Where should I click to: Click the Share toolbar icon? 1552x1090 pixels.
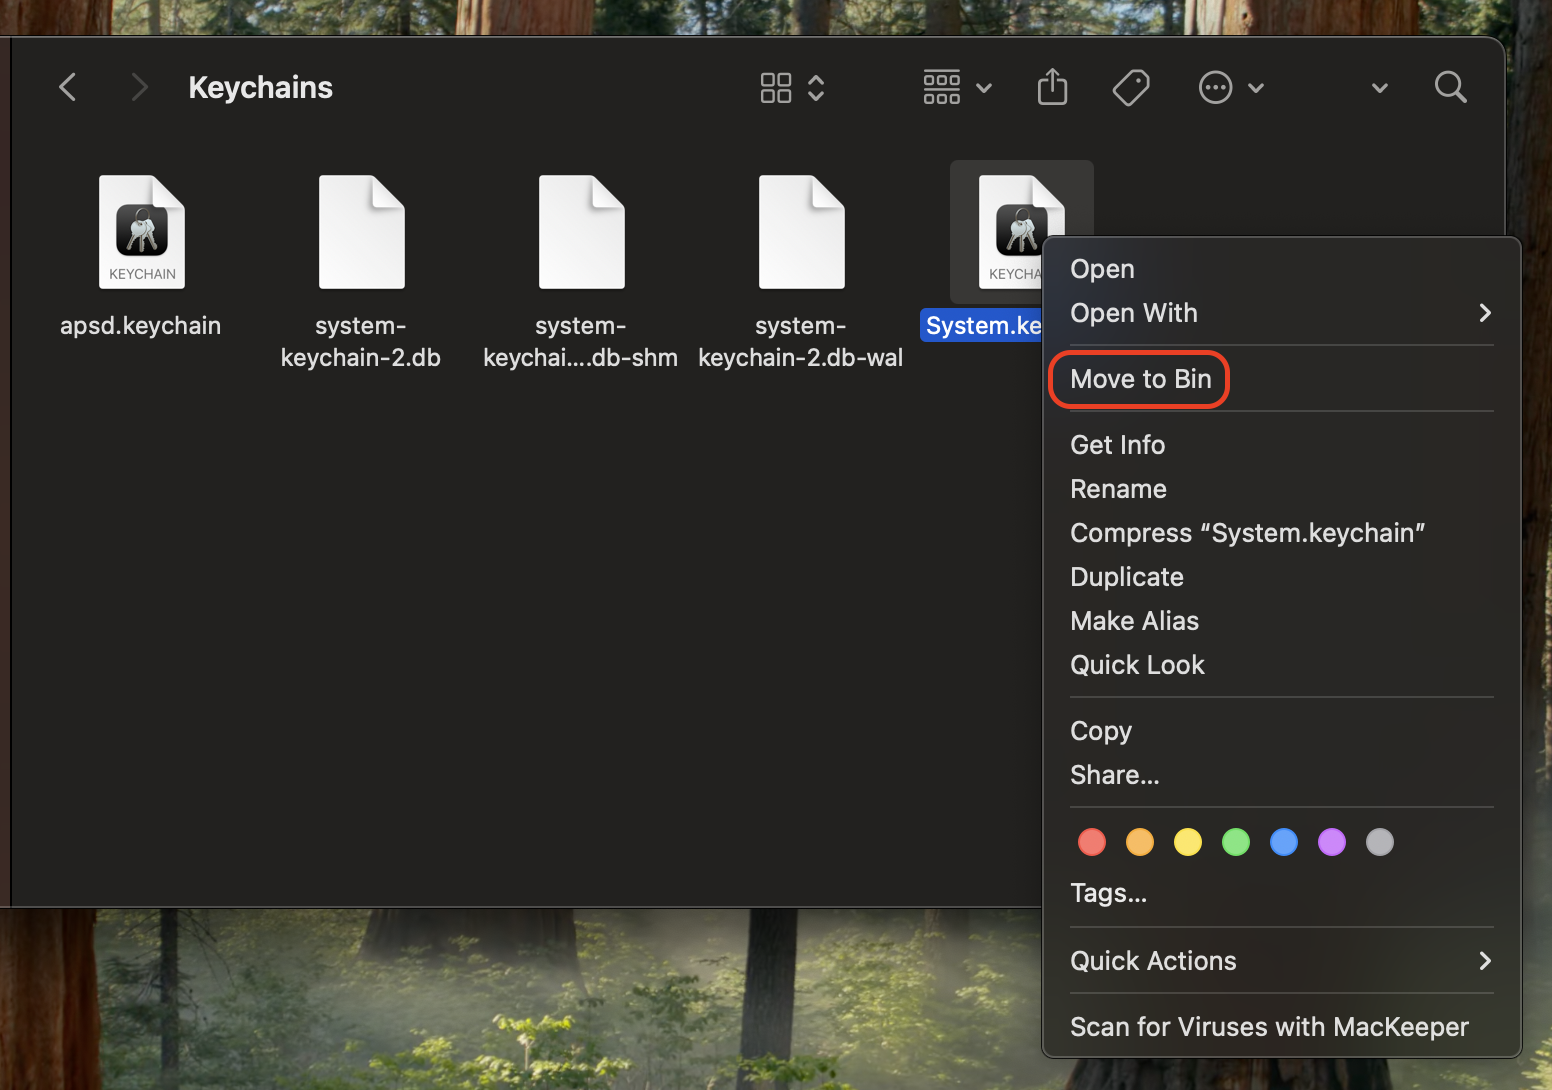[1052, 87]
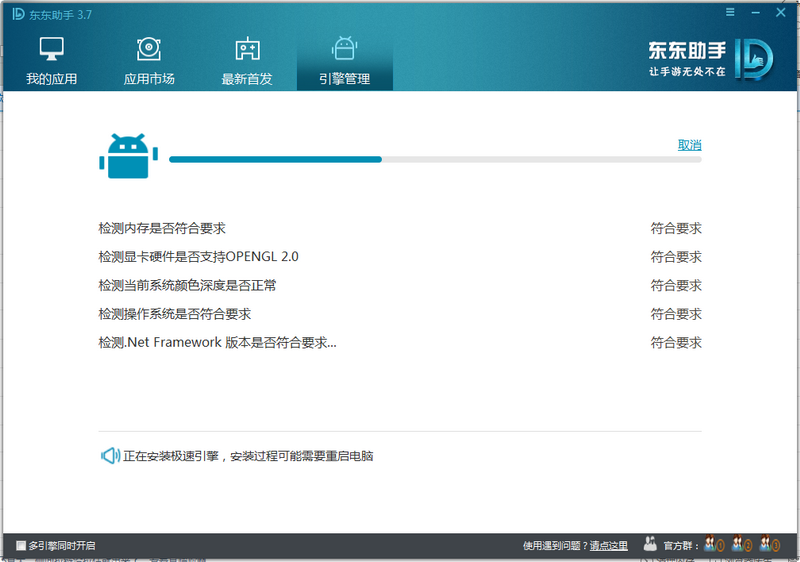Open third official group icon
This screenshot has width=800, height=562.
(769, 544)
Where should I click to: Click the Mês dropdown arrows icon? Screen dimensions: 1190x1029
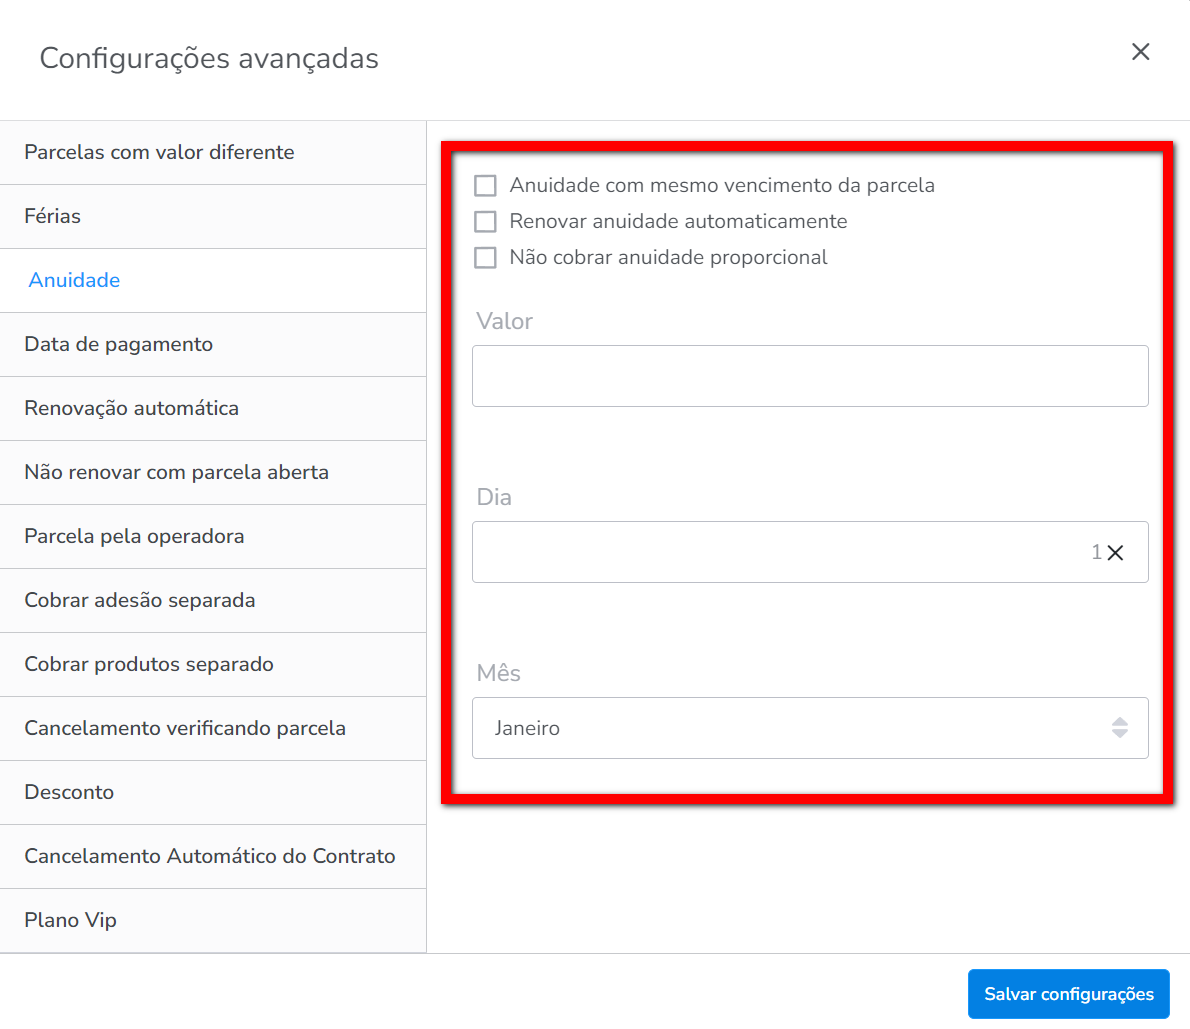pyautogui.click(x=1119, y=728)
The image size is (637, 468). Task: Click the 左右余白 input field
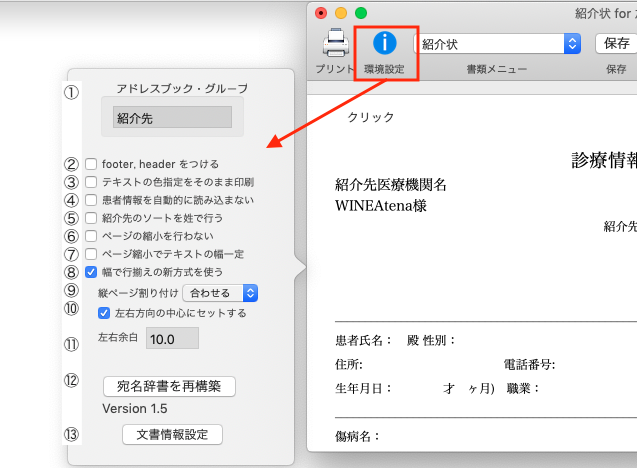(172, 339)
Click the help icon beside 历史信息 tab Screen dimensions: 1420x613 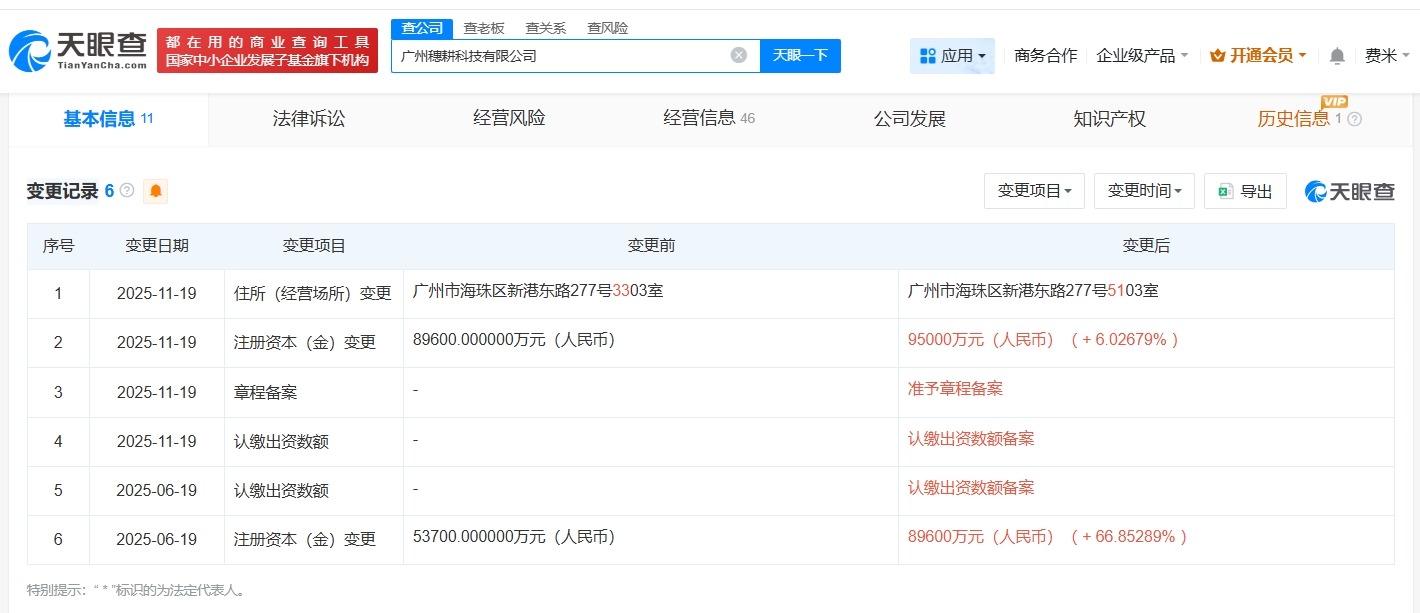(x=1354, y=119)
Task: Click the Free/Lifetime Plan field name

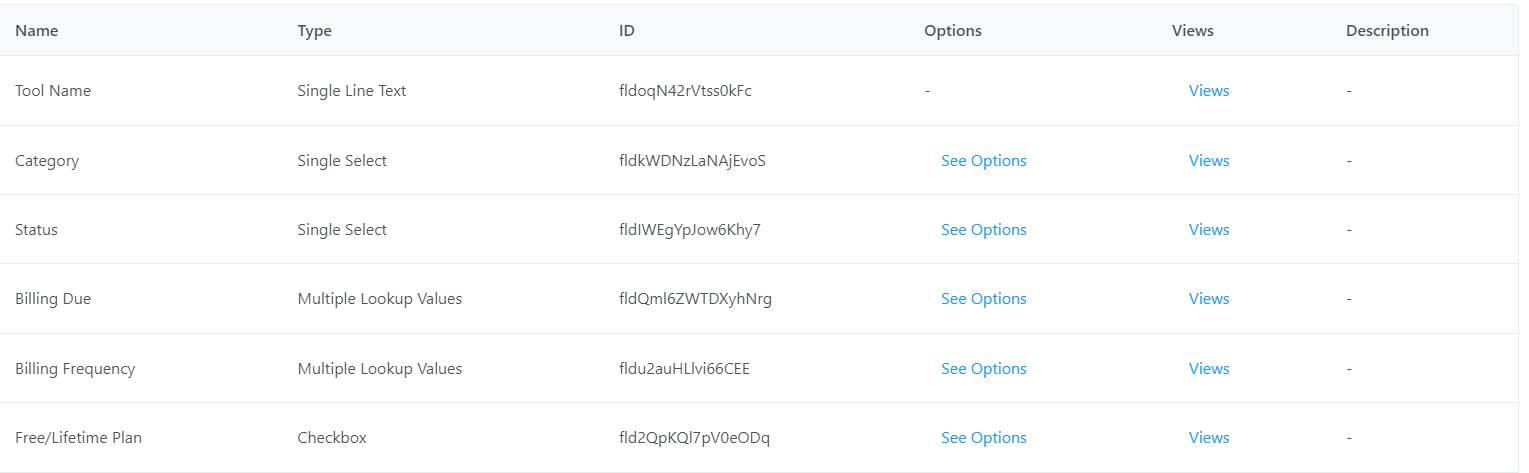Action: point(78,438)
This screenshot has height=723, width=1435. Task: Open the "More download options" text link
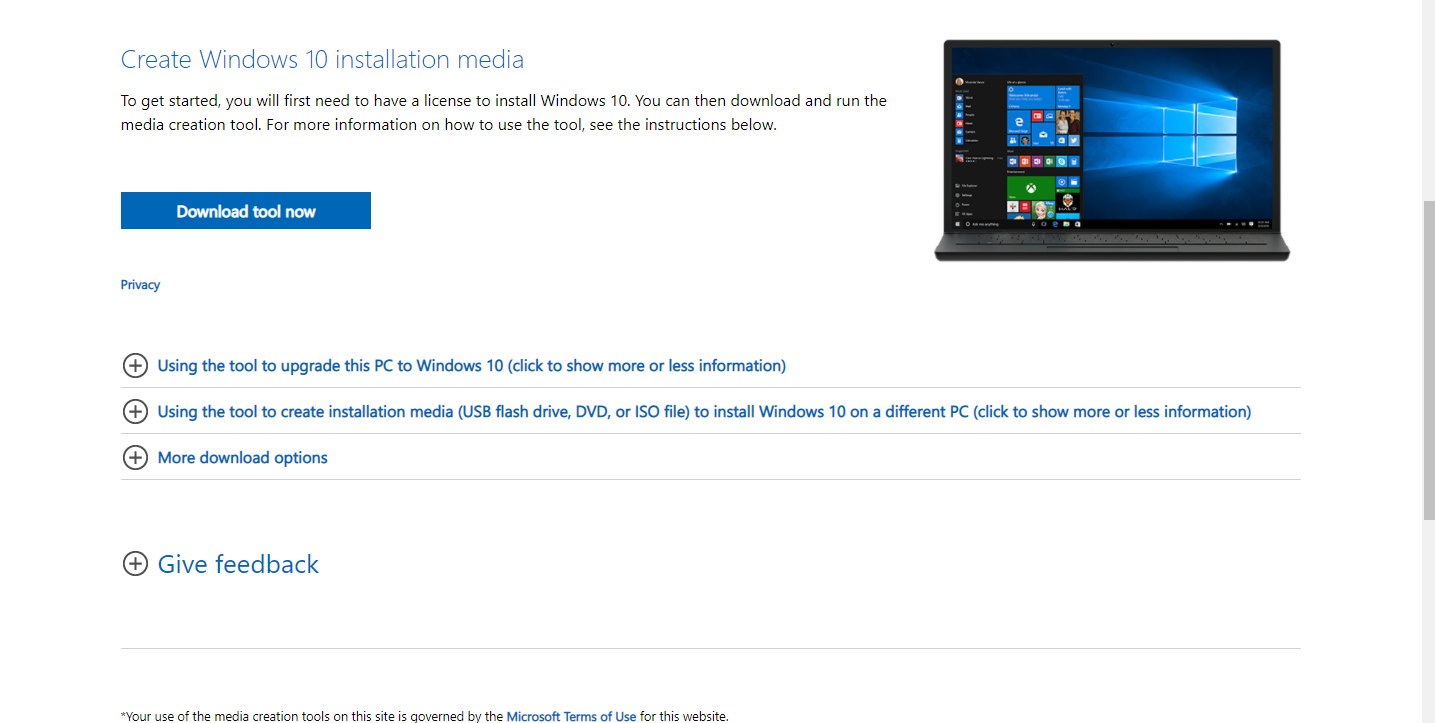(x=243, y=458)
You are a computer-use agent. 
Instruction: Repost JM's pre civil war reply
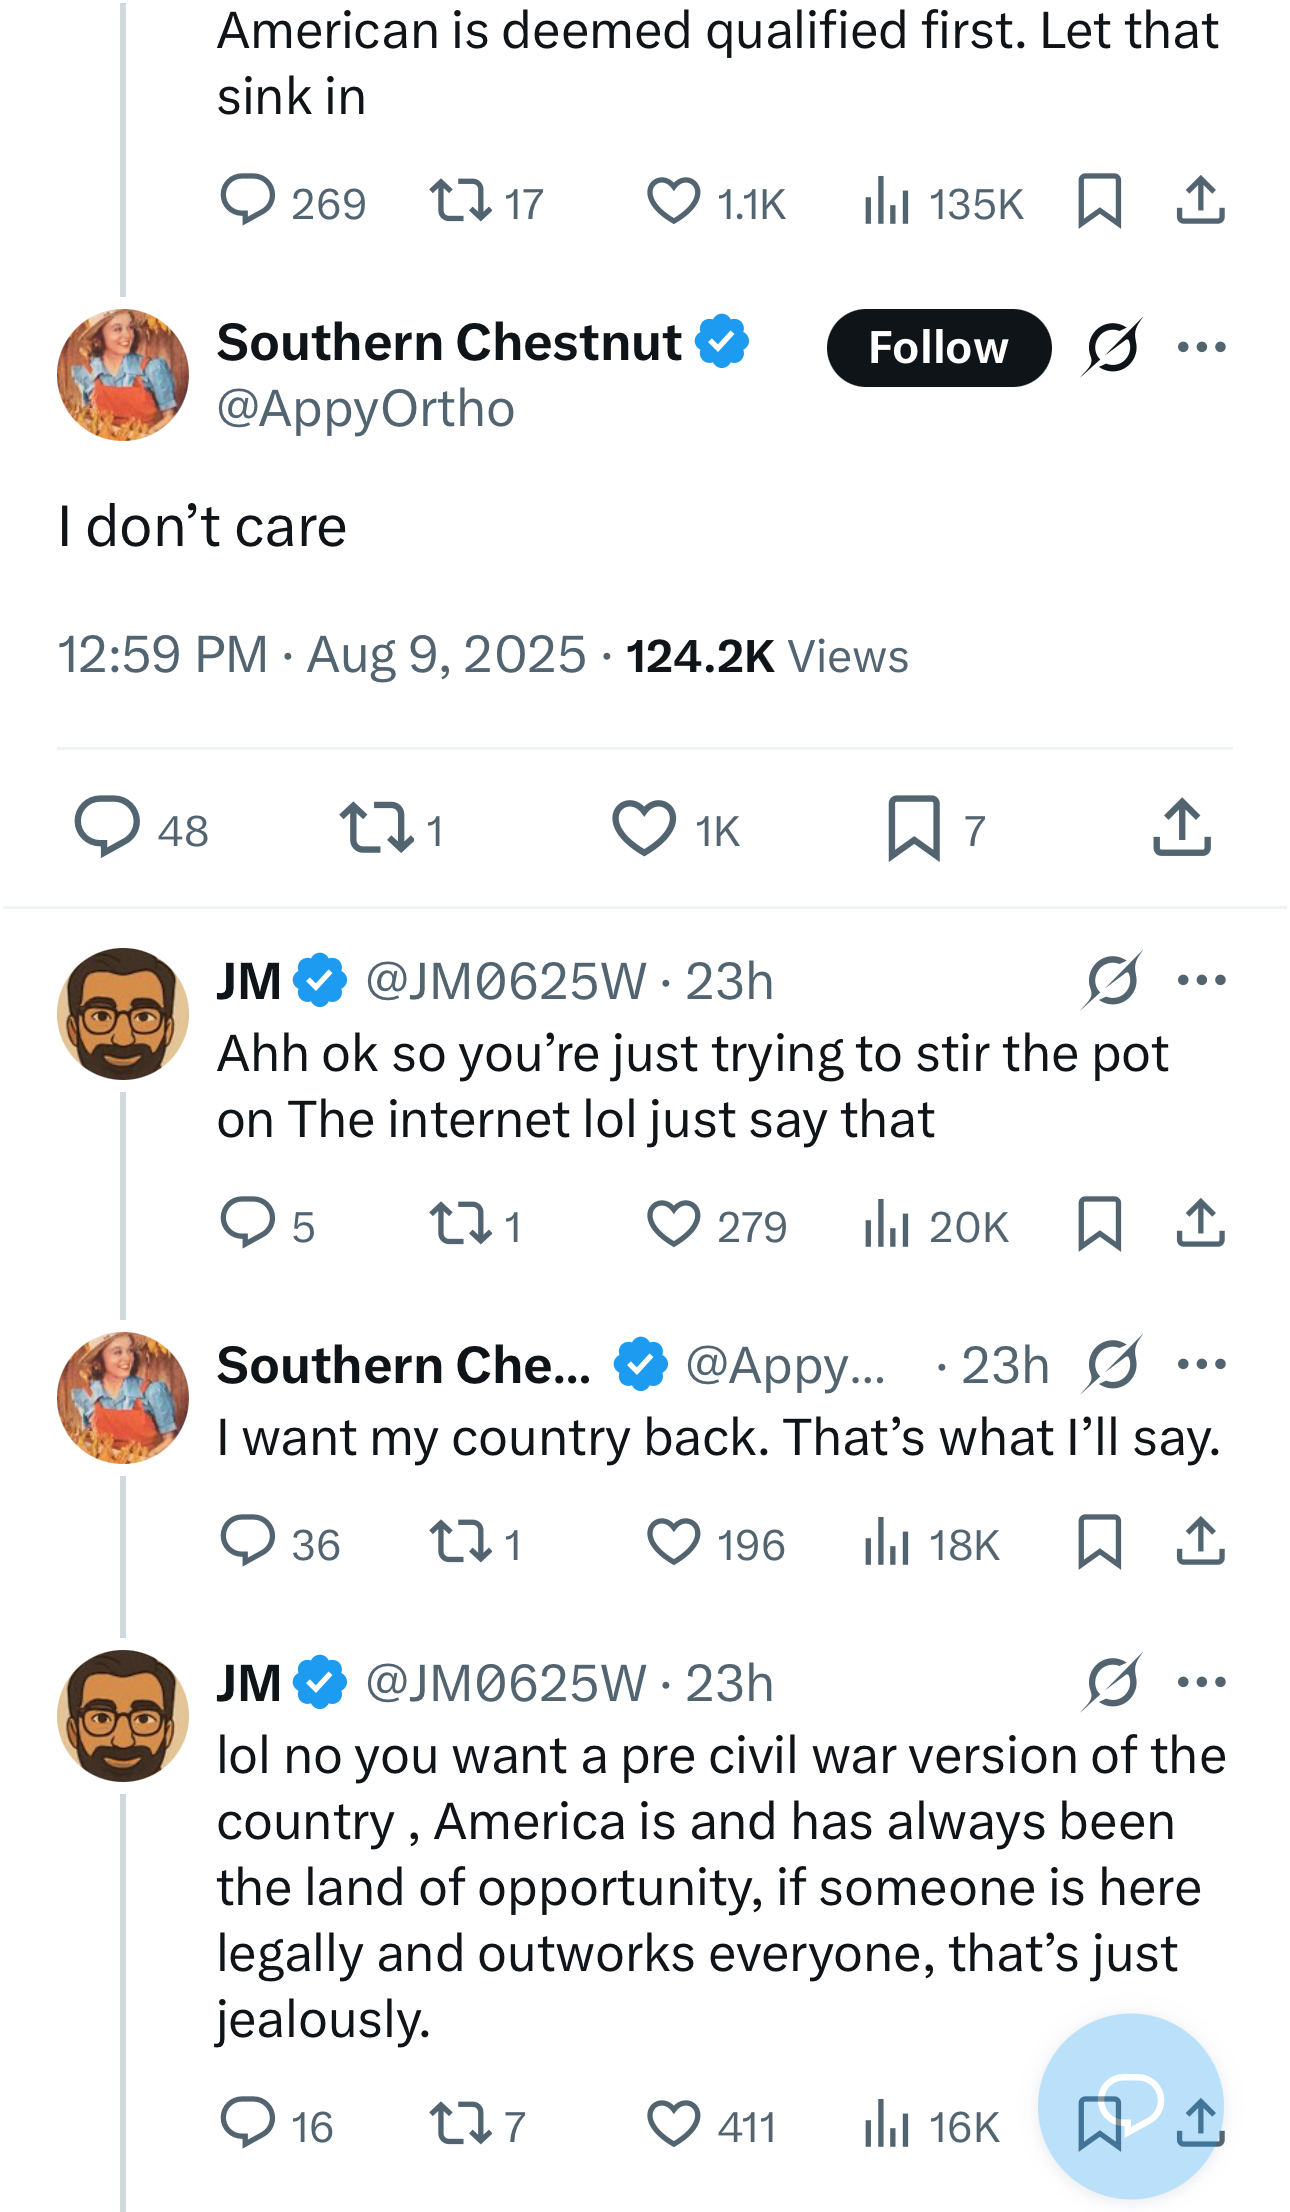pos(460,2124)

• Exercise description: Begin with the line that contains "Task: Click the Free/Lifetime Plan field name" and repeat every line through the end of the data, exactly and only those lines, leaving out the pictures.

• Expected output:
Task: Click the Free/Lifetime Plan field name

Action: point(78,438)
This screenshot has height=723, width=1435. Task: Open the "More download options" text link
(x=243, y=458)
You are a computer-use agent. 
Instruction: Repost JM's pre civil war reply
pos(460,2124)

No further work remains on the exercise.